WHAT THE EXERCISE ASKS | Transcribe word for word the lines below from the line with "Task: Click the orange retail sales tag icon" through the line with "Click the Prev", ends included.

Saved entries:
╔══
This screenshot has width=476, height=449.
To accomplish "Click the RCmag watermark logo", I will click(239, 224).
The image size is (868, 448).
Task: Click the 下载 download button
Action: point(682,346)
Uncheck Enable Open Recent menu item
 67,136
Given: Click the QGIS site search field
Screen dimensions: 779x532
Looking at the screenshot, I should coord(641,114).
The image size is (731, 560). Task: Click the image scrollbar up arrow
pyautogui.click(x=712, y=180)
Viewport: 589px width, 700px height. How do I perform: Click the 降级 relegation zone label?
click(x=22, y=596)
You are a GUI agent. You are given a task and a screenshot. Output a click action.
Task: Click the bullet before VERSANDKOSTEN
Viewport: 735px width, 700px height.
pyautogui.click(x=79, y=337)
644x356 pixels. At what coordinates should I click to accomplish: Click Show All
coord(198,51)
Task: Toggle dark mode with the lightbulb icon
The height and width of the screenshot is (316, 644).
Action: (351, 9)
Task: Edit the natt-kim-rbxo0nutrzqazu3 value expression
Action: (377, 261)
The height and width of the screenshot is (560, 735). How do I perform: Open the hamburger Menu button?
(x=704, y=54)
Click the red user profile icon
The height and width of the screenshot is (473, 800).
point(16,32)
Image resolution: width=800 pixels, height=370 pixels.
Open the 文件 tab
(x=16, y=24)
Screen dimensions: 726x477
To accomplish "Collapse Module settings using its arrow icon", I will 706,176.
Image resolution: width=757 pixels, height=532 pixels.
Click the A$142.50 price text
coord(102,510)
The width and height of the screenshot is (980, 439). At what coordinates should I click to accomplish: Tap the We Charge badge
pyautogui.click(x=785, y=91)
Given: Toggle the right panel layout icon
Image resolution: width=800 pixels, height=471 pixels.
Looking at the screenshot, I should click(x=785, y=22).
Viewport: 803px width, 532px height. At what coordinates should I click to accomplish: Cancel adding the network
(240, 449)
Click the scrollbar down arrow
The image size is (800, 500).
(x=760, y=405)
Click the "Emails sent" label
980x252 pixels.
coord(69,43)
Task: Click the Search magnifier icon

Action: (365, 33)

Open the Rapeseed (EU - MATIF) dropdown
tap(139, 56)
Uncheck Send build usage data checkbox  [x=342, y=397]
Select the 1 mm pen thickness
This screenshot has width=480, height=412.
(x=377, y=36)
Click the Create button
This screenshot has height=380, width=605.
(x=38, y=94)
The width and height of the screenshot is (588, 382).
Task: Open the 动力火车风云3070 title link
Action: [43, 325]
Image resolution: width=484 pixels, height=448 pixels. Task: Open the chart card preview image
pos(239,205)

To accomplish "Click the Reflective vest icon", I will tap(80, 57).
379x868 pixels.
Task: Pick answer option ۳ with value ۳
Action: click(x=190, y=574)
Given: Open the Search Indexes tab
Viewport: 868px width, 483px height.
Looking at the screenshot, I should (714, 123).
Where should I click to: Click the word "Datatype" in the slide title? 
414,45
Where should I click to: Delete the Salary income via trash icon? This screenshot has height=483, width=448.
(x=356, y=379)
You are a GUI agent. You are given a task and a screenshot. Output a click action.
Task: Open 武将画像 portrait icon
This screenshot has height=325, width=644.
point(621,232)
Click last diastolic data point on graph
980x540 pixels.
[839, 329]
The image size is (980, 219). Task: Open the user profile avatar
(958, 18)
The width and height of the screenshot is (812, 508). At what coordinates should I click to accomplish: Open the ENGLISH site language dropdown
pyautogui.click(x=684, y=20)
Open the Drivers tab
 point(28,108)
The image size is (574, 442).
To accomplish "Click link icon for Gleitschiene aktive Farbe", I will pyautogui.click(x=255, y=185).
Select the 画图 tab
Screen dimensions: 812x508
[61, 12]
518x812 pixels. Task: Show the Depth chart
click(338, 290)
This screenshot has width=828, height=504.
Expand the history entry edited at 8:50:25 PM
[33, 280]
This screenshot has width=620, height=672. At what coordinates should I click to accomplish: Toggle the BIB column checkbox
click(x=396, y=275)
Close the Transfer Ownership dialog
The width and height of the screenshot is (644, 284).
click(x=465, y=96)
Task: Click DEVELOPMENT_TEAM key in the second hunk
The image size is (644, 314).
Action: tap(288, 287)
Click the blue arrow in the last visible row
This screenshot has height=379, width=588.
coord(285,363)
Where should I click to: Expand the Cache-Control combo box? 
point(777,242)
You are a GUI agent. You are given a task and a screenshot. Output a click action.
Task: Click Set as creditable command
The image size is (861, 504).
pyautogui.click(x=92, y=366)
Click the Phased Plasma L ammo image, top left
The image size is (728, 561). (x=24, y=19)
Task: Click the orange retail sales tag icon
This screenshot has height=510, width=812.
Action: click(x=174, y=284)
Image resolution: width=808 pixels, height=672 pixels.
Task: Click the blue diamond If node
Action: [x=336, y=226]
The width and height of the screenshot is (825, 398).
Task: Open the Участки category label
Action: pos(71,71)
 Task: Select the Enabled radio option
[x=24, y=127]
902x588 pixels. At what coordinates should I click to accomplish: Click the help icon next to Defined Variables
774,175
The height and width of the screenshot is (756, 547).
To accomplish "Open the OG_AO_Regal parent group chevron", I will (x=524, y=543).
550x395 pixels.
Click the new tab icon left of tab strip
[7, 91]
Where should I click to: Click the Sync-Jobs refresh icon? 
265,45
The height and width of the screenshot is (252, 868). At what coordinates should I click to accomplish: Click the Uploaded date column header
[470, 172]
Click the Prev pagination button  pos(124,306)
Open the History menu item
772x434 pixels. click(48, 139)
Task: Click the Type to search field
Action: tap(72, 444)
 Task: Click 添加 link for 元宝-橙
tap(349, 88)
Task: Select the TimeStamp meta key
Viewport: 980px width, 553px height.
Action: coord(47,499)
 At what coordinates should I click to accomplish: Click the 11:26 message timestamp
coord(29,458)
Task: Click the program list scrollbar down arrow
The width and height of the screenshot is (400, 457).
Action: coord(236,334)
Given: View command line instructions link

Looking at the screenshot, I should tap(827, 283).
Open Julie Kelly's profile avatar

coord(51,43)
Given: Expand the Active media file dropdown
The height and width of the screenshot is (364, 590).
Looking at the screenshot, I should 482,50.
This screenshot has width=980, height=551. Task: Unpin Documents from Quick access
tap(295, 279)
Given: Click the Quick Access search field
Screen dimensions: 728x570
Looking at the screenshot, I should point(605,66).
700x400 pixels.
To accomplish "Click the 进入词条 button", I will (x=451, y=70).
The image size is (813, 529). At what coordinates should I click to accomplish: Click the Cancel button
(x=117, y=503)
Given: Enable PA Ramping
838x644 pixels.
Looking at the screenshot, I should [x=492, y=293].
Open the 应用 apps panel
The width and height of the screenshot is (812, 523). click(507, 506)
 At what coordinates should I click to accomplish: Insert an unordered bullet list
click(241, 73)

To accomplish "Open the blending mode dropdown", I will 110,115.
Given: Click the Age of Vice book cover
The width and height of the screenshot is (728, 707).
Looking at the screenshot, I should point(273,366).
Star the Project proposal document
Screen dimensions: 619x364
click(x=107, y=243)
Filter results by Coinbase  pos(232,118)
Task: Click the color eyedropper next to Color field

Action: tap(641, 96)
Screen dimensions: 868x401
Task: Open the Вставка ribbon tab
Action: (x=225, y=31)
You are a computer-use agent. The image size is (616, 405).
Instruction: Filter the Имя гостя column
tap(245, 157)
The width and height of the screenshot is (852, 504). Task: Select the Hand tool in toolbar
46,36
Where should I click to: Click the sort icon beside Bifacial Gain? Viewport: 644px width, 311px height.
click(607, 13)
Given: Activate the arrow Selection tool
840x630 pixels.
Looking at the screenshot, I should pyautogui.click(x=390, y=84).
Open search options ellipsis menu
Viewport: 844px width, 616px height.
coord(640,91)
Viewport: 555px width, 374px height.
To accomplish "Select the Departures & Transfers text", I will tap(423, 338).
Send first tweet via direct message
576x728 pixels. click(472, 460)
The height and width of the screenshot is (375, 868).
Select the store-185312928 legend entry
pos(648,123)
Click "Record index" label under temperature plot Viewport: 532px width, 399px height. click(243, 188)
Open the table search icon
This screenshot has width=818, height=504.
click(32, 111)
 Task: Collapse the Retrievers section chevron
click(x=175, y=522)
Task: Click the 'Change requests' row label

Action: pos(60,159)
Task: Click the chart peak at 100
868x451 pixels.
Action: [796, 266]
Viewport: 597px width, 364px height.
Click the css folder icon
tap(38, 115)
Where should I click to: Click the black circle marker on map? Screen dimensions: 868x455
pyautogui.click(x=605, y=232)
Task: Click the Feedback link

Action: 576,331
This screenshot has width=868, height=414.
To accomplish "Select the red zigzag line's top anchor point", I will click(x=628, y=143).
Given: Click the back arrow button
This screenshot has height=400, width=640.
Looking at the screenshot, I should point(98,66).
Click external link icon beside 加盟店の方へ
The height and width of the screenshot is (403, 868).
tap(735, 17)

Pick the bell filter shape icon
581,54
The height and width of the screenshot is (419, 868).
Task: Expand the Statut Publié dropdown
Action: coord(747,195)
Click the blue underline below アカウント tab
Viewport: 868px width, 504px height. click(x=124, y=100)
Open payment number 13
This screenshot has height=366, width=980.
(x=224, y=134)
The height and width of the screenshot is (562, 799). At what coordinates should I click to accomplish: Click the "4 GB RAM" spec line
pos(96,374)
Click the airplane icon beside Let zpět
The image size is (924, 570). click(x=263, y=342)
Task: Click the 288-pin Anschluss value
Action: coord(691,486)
╚══
ANSWER TO THE EXERCISE |
Task: Click the orange retail sales tag icon
This screenshot has height=510, width=812.
Action: click(x=174, y=284)
Image resolution: width=808 pixels, height=672 pixels.
Task: Click the blue diamond If node
Action: [x=336, y=226]
The width and height of the screenshot is (825, 398).
Task: Open the Участки category label
Action: pos(71,71)
 Task: Select the Enabled radio option
[x=24, y=127]
902x588 pixels. At what coordinates should I click to accomplish: Click the help icon next to Defined Variables
774,175
The height and width of the screenshot is (756, 547).
To accomplish "Open the OG_AO_Regal parent group chevron", I will (x=524, y=543).
550x395 pixels.
Click the new tab icon left of tab strip
[7, 91]
Where should I click to: Click the Sync-Jobs refresh icon? 
265,45
The height and width of the screenshot is (252, 868). At what coordinates should I click to accomplish: Click the Uploaded date column header
[470, 172]
Click the Prev pagination button  pos(124,306)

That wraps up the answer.